EXERCISE BRIEF> Reproduce everything from the start of the records down to the line containing "tap(238, 289)", both ends included, keeping every character unchanged.

RECORDED DATA>
↓

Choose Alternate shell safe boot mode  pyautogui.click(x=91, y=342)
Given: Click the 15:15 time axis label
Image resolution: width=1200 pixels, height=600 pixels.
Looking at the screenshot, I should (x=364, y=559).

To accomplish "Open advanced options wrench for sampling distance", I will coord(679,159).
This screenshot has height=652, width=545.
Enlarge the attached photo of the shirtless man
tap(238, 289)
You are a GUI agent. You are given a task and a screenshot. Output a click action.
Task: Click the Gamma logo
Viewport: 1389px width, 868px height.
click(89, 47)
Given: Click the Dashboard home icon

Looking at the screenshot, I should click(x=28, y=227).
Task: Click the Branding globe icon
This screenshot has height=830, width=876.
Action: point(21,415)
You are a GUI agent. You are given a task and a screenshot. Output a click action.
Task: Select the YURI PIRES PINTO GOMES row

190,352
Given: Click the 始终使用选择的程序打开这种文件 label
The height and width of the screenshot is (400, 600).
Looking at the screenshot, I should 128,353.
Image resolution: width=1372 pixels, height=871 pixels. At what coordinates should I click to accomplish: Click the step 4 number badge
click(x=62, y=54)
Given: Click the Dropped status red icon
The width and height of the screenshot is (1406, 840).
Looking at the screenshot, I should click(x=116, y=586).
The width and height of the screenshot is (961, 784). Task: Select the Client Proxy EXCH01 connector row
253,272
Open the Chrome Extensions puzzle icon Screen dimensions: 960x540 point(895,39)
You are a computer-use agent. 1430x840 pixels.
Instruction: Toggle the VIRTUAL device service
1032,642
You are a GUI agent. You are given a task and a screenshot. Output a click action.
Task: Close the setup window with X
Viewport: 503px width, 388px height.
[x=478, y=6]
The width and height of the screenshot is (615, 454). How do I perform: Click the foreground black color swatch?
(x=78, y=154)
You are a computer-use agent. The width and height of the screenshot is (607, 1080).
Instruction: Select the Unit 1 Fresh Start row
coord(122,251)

↑

SOLUTION TO THE PROBLEM>
Choose Alternate shell safe boot mode  pyautogui.click(x=91, y=342)
Given: Click the 15:15 time axis label
Image resolution: width=1200 pixels, height=600 pixels.
Looking at the screenshot, I should (x=364, y=559).

To accomplish "Open advanced options wrench for sampling distance", I will coord(679,159).
This screenshot has height=652, width=545.
Enlarge the attached photo of the shirtless man
tap(238, 289)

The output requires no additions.